──────── Text segment ────────

Pairing these models with subsequent product experiments can solidify this causal relationship. Using the example above, Spotify may experiment with the genre diversity of discovery algorithms in order to see whether customers like me increase their engagement and retention when algorithmic programming is more genre-diverse. 

For the finance team, these models can be particularly useful in plotting out longer-term growth scenarios for the business, informing how to set targets for product and marketing metrics that ladder up to the growth targets.

Marketing Attribution and Mix

Typically, when it comes to questions of marketing spend, you’ll encounter a triumvirate of marketing (determine where and how to spend money), finance (determine the budget and profitability), and data (determine how to measure the ROI on spend). 

Are data teams still attempting to deliver multi-touch attribution, or has this become a non-starter given the platform “walled gardens” and demise of the third-party cookie? I’ve seen data teams chase a holy grail of perfect attribution at the behest of executives, only to fall short due tracking limitations.

──────── Extracted information ────────

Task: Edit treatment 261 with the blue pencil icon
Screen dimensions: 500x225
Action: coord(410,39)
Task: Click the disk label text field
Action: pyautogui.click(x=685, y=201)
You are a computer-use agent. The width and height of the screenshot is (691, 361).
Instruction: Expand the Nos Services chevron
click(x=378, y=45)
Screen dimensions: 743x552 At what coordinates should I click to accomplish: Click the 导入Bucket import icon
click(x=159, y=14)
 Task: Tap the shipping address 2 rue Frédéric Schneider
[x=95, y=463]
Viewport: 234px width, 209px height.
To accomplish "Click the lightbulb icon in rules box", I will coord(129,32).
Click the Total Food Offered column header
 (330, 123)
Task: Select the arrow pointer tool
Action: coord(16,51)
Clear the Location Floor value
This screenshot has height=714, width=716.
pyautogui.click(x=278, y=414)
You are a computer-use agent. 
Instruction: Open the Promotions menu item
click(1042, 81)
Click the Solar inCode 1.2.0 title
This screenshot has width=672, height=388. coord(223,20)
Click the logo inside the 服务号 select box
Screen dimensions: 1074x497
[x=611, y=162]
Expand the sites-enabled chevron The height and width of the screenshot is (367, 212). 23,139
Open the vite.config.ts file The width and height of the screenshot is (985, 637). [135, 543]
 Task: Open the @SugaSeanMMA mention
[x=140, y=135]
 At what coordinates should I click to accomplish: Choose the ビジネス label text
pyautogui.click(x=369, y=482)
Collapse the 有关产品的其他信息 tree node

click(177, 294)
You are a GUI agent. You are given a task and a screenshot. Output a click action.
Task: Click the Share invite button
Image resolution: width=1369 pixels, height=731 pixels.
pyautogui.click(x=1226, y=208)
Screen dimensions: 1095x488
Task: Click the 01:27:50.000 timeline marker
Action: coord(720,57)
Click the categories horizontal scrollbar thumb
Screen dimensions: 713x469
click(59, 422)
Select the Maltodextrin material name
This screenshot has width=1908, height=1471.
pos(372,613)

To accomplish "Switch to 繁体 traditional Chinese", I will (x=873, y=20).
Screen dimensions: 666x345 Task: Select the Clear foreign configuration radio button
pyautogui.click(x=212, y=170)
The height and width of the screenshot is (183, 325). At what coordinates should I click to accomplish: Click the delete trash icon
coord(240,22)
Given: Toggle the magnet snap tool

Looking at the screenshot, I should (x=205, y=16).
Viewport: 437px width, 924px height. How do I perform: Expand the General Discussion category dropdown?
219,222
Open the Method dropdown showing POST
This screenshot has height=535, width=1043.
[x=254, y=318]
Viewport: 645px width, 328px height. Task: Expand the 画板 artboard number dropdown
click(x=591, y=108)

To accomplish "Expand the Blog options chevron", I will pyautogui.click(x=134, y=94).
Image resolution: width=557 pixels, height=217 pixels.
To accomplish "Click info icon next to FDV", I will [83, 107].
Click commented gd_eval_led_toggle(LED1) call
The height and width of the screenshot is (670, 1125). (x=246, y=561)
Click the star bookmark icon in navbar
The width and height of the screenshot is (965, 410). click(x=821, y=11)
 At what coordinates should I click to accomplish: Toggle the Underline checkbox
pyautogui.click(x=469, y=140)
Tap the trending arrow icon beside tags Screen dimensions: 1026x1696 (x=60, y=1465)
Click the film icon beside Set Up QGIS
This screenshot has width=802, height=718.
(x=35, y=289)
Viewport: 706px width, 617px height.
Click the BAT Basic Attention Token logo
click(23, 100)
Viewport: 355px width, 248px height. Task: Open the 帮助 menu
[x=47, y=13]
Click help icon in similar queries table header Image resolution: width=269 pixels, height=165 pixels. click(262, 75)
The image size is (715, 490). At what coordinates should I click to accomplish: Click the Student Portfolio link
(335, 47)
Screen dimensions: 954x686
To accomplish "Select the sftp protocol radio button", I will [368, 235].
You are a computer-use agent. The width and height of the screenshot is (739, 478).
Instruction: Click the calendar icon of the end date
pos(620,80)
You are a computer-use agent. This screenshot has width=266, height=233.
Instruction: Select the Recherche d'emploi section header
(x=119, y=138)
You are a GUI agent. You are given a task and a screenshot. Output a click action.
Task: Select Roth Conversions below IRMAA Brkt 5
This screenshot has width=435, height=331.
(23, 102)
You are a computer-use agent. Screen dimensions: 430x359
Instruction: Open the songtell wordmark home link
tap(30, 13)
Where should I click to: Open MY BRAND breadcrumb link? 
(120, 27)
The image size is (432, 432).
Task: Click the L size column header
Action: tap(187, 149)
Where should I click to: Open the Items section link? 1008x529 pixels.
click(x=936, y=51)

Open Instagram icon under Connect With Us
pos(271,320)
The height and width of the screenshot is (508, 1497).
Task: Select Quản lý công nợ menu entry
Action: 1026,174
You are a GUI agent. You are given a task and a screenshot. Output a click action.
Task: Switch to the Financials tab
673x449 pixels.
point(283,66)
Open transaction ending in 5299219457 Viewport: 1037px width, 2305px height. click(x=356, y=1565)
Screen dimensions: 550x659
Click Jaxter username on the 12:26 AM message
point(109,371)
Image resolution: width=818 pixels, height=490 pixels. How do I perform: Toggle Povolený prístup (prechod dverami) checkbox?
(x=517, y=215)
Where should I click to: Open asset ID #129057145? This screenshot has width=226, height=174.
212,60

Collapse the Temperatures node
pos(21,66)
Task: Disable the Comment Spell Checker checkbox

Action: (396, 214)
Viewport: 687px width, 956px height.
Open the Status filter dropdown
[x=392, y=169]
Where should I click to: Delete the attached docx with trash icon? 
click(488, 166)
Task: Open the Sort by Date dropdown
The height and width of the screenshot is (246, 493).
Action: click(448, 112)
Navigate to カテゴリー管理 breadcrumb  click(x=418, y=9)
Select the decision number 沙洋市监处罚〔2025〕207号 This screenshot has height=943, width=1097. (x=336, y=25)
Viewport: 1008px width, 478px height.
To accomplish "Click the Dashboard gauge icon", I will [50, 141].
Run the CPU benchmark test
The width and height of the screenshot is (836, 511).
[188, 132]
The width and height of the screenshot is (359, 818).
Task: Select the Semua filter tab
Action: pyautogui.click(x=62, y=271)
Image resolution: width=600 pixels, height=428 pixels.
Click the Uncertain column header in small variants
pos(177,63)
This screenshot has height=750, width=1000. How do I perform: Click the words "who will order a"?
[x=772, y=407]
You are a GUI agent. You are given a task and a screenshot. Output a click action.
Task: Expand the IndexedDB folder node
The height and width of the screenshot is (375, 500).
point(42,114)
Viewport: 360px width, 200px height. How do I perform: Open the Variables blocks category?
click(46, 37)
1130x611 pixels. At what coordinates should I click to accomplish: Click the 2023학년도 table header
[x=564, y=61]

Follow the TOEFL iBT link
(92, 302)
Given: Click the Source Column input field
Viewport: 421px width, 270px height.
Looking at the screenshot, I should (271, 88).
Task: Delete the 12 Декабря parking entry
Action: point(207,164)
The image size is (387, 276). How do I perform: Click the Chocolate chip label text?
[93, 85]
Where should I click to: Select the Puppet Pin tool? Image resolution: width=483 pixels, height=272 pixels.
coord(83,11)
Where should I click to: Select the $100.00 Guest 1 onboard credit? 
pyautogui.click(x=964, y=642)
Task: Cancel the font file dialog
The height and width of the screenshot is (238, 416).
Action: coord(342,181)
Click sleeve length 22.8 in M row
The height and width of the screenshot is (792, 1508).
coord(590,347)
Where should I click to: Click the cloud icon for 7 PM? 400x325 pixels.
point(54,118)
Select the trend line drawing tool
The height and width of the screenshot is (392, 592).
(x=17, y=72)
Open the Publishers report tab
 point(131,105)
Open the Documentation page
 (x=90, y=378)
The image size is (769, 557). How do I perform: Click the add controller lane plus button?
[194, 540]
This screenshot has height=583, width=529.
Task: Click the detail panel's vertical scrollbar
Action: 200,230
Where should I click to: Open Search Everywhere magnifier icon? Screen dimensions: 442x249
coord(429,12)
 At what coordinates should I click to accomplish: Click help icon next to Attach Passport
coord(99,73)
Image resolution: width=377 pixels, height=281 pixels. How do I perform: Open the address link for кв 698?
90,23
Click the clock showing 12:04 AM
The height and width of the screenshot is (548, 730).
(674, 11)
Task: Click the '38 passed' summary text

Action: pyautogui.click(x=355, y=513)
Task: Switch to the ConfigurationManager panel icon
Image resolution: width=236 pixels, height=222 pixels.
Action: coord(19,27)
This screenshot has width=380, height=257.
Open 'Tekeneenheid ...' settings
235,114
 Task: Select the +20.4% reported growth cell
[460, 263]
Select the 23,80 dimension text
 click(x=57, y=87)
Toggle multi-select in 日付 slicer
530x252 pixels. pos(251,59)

────────

■ **Tasks**:
A. Print the marketing analytics passage from "For the finance" to "due tracking limitations.".
B. In the marketing analytics passage, what is the data team responsible for determining when it comes to marketing spend?
These data entries come from a separate source.

■ **Results in order**:
A.
For the finance team, these models can be particularly useful in plotting out longer-term growth scenarios for the business, informing how to set targets for product and marketing metrics that ladder up to the growth targets.

Marketing Attribution and Mix

Typically, when it comes to questions of marketing spend, you’ll encounter a triumvirate of marketing (determine where and how to spend money), finance (determine the budget and profitability), and data (determine how to measure the ROI on spend). 

Are data teams still attempting to deliver multi-touch attribution, or has this become a non-starter given the platform “walled gardens” and demise of the third-party cookie? I’ve seen data teams chase a holy grail of perfect attribution at the behest of executives, only to fall short due tracking limitations.

B. How to measure the ROI on spend.